Highly accreting quasars are quite luminous in the X-ray and optical regimes. While, they tend to become radio quiet and have optically thin radio spectra. Among the known quasars, IRAS F11119+3257 is a supercritical accretion source because it has a bolometric luminosity above the Eddington limit and extremely powerful X-ray outflows. To probe its radio structure, we investigated its radio spectrum between 0.15 and 96.15 GHz and performed very-long-baseline interferometric (VLBI) observations with the European VLBI Network (EVN) at 1.66 and 4.93 GHz.
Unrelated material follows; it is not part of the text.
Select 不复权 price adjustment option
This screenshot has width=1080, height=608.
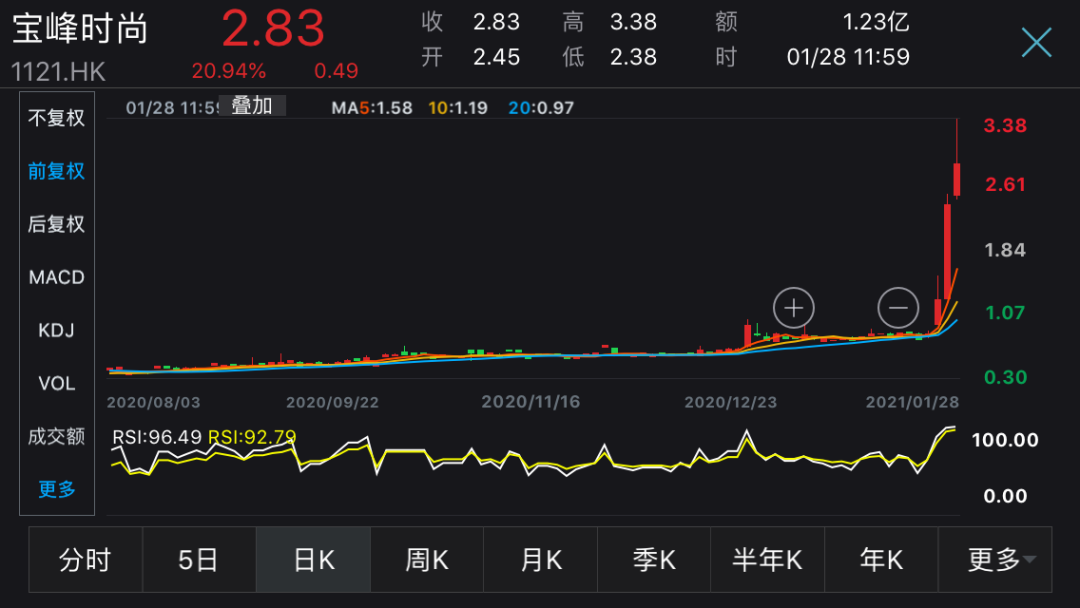57,118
The deep EVN image at 1.66 GHz shows a two-sided jet with a projected separation about two hundred parsec and a very high flux density ratio of about 290. Together with the best-fit value of the integrated spectral index of -1.31+/-0.02 in the optically thin part, we infer that the approaching jet has an intrinsic speed at least 0.57 times of the light speed. This is a new record among the known all kinds of super-Eddington accreting sources and unlikely accelerated by the radiation pressure. We propose a scenario in which IRAS F11119+3257 is an unusual compact symmetric object with a small jet viewing angle and a radio spectrum peaking at 0.53+/-0.06 GHz mainly due to the synchrotron self-absorption.